Write out the material below again, line for line, without any images.

[LISTED ENTRIES Boundary: Start]

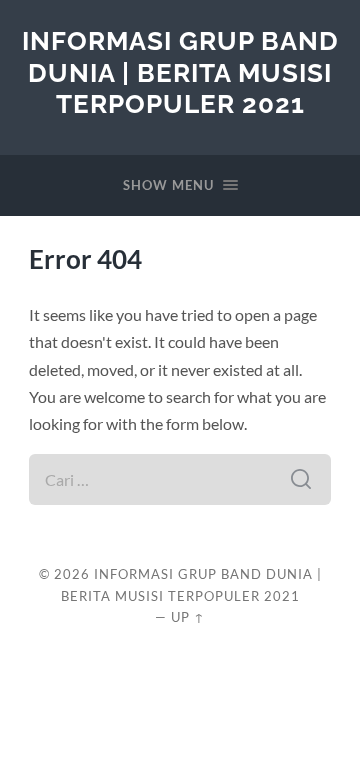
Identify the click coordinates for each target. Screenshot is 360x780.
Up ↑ (188, 617)
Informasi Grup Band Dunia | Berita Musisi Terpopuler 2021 (180, 72)
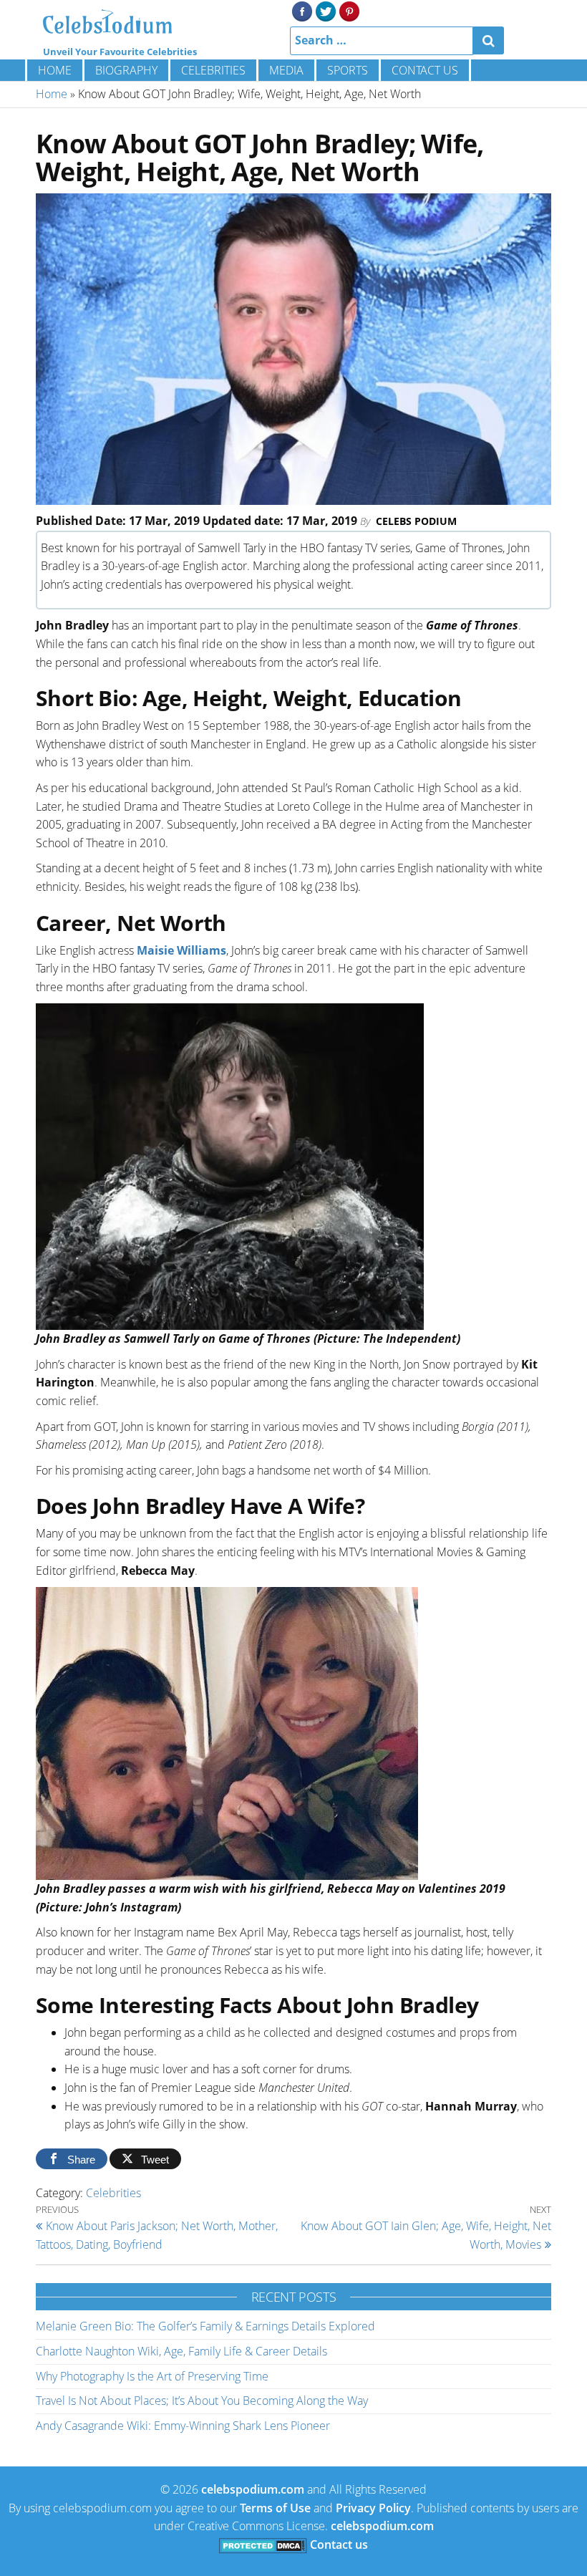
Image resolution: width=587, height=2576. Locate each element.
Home (55, 70)
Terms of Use (275, 2508)
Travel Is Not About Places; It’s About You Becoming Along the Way (202, 2400)
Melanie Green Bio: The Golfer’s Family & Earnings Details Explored (205, 2326)
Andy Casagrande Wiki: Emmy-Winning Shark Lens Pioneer (183, 2425)
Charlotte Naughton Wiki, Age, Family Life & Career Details (181, 2351)
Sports (347, 70)
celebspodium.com (252, 2489)
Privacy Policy (373, 2508)
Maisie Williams (181, 950)
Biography (126, 70)
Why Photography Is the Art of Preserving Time (152, 2376)
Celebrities (213, 70)
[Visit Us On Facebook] (302, 10)
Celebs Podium (416, 521)
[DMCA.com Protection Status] (263, 2544)
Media (286, 70)
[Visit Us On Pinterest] (349, 10)
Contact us (425, 70)
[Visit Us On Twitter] (325, 10)
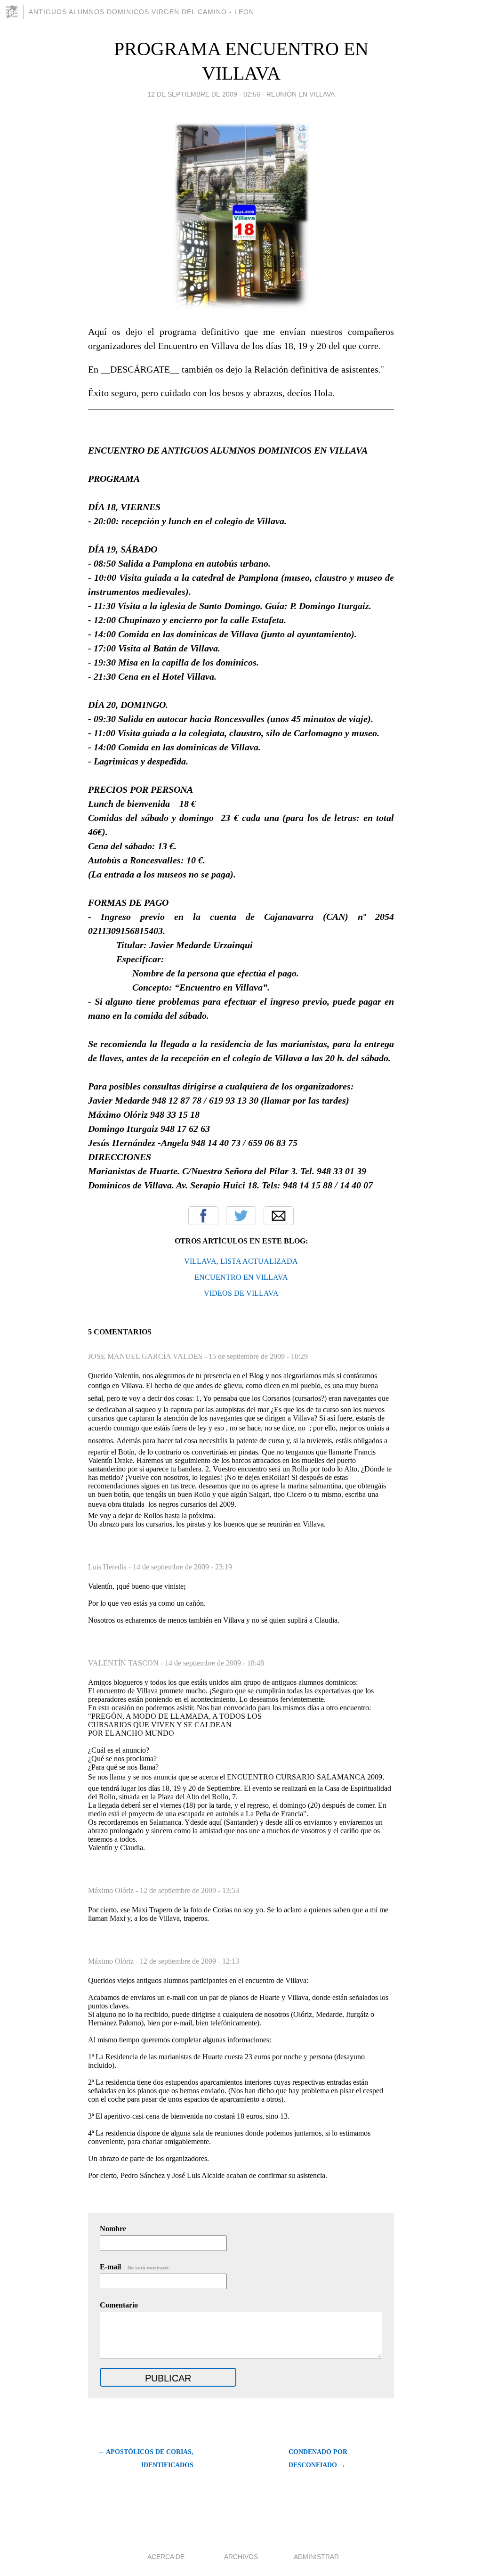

[LISTED ENTRIES Boundary: End]

:: FINISHED TASK ::
Identify the click coordinates for each target. Screenshot is 360x780.
Up ↑ (188, 617)
Informasi Grup Band Dunia | Berita Musisi Terpopuler 2021 (180, 72)
Image resolution: width=587, height=2576. Locate each element.
Home (55, 70)
Terms of Use (275, 2508)
Travel Is Not About Places; It’s About You Becoming Along the Way (202, 2400)
Melanie Green Bio: The Golfer’s Family & Earnings Details Explored (205, 2326)
Andy Casagrande Wiki: Emmy-Winning Shark Lens Pioneer (183, 2425)
Charlotte Naughton Wiki, Age, Family Life & Career Details (181, 2351)
Sports (347, 70)
celebspodium.com (252, 2489)
Privacy Policy (373, 2508)
Maisie Williams (181, 950)
Biography (126, 70)
Why Photography Is the Art of Preserving Time (152, 2376)
Celebrities (213, 70)
[Visit Us On Facebook] (302, 10)
Celebs Podium (416, 521)
[DMCA.com Protection Status] (263, 2544)
Media (286, 70)
[Visit Us On Pinterest] (349, 10)
Contact us (425, 70)
[Visit Us On Twitter] (325, 10)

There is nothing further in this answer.